On September 17th he writes again to his sister, thanking her for a copy she had sent him of the Saturday Review. "You could send me nothing more pleasing, or more useful in a literary way. It is all the more welcome as I am really living in a hideous isolation, far away from books, and book-shops, and Europeans. When I can get—which I hope is the next year—into a more pleasant locality, I shall try to pick out some pretty Oriental tales to send to the little ones." He was not able, he goes on, to go far from Kumamoto, not liking to leave his little wife too long alone; so his vacation was rather monotonous. He travelled only as far as Nagasaki. It was quaint and pretty, but hotter than any West Indian port in the hot season. He was economising, he said, and had saved nearly three thousand five hundred dollars. Once he had provided for his wife, he hoped to be able to make a few long voyages to places east of Japan. "You are much to be envied," he goes on to his sister, "for your chances of travel. What a pity you are not able to devote yourself to writing and painting in a place like Algiers—full of romance and picturesqueness. If you go there, don't fail to see the old Arab part of the city—the Kasbah, I think they call it. How about the Continent? Have you tried Southern Italy? And don't you think that one gets all the benefit of travel only by keeping away from fashion-resorts and places consecrated by conventionalism? Nothing to me is more frightful than a fashionable seaside resort—such as those of the Atlantic Coast. My happiest sojourns of this sort have been in little fishing villages, and little queer old unknown towns, where there are no big vulgar hotels, and where one can dress and do exactly as one pleases.

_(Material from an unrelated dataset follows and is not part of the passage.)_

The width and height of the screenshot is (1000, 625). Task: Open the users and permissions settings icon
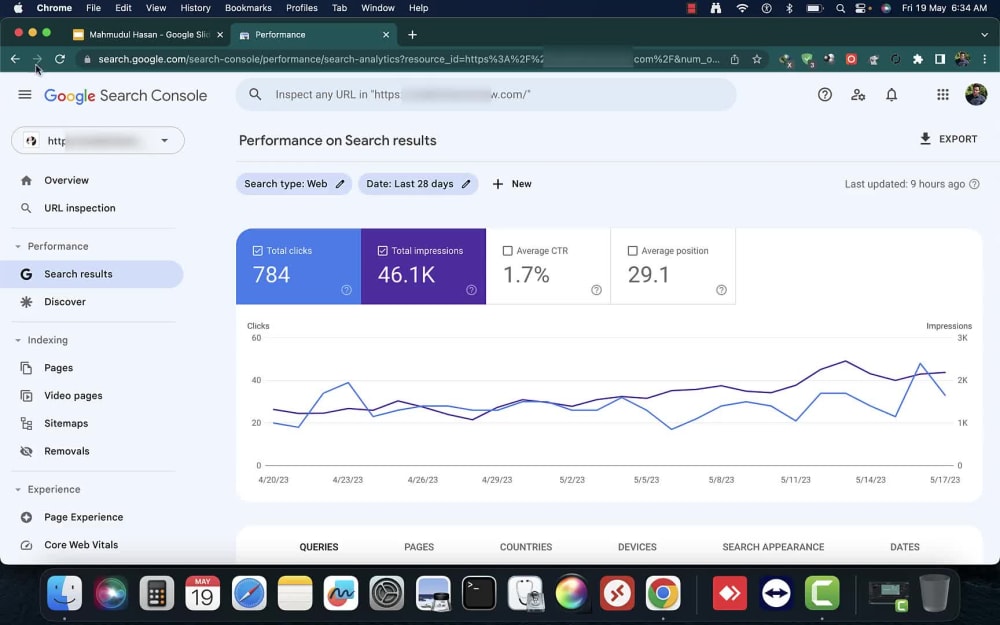858,95
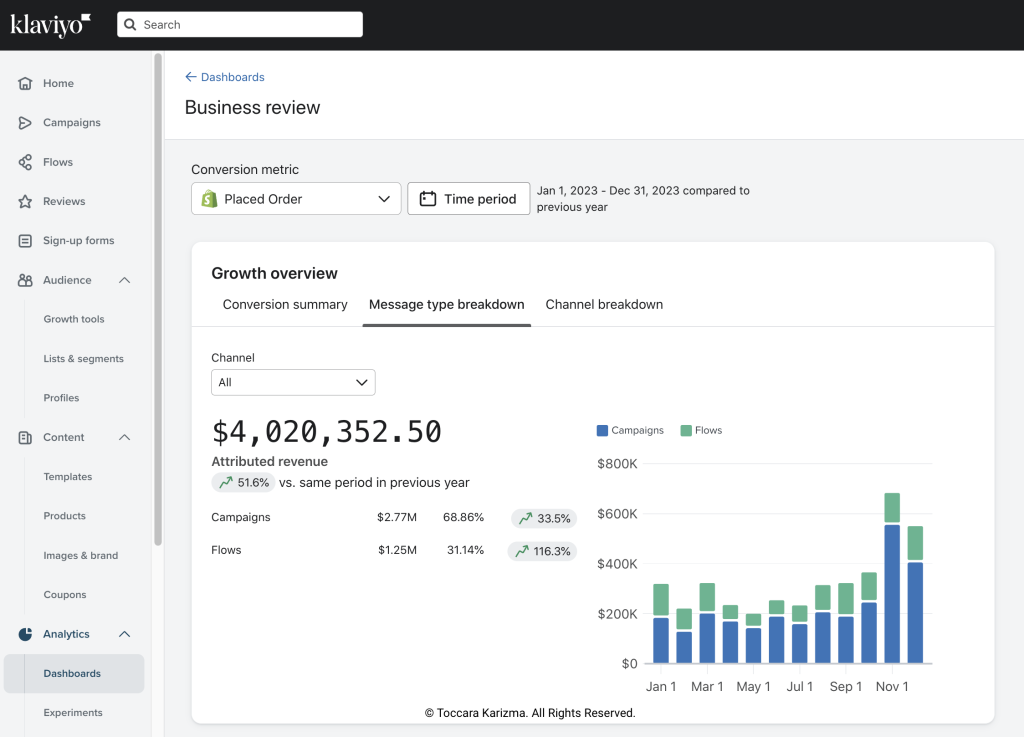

"What will you do with your little man when he grows up? Army, or Civil Service? Whatever you do, never let him go to America, and lose all his traditions. Australia would be far better. I expect he will be gloriously well able to take care of himself anywhere,—judging by his father, but I have come to the belief that one cannot too soon begin the cultivation of a single aim and single talent in life. This is the age of specialism. No man can any longer be successful in many things. Even the 'general practitioner' in medicine has almost become obsolete.

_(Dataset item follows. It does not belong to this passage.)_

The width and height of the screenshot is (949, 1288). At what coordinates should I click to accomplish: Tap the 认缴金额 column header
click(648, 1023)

"Nothing seems to me more important now for a little boy than the training of his linguistic faculties,—giving him every encouragement in learning languages by ear—(the only natural way); and your travelling sometimes with him will help you to notice how his faculties are in that direction. But perhaps it will be possible for him to pass all his life in England. (For me, England, Ireland and Scotland mean the same thing.) That would be pleasant indeed.... When I think of your little man with the black eyes, I hope that his life will always be in the circle of English traditions, wherever the English Flag flies, there remain.